(Stored records)

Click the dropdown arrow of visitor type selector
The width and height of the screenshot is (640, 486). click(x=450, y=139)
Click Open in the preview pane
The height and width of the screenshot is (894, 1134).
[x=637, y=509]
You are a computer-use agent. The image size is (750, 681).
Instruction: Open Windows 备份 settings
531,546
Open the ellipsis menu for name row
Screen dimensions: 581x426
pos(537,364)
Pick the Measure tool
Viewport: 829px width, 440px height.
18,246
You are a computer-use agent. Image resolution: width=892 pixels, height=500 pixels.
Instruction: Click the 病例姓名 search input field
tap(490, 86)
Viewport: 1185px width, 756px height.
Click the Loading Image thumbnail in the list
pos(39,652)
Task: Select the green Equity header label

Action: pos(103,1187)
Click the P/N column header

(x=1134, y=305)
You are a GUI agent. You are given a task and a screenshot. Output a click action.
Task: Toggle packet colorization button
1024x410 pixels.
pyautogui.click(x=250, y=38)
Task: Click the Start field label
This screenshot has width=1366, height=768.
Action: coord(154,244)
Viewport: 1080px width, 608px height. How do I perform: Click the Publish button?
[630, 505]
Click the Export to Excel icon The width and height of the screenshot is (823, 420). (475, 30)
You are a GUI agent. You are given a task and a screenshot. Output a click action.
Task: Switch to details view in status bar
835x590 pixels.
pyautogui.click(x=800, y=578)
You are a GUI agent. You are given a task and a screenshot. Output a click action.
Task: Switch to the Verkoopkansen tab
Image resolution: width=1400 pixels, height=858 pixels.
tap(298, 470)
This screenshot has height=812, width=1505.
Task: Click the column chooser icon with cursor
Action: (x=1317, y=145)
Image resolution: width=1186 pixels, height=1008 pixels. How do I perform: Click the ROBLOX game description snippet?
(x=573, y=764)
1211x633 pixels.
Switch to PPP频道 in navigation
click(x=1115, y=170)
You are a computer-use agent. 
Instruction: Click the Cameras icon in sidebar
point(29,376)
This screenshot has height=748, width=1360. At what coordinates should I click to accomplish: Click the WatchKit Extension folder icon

**Task to complete**:
Produce an exact copy of the lines from the one containing "Image resolution: width=1186" through the final line of the data, both ends included, and only those.

**Answer space**:
Image resolution: width=1186 pixels, height=1008 pixels. How do I perform: Click the ROBLOX game description snippet?
(x=573, y=764)
1211x633 pixels.
Switch to PPP频道 in navigation
click(x=1115, y=170)
You are a computer-use agent. 
Instruction: Click the Cameras icon in sidebar
point(29,376)
This screenshot has height=748, width=1360. At what coordinates should I click to accomplish: Click the WatchKit Extension folder icon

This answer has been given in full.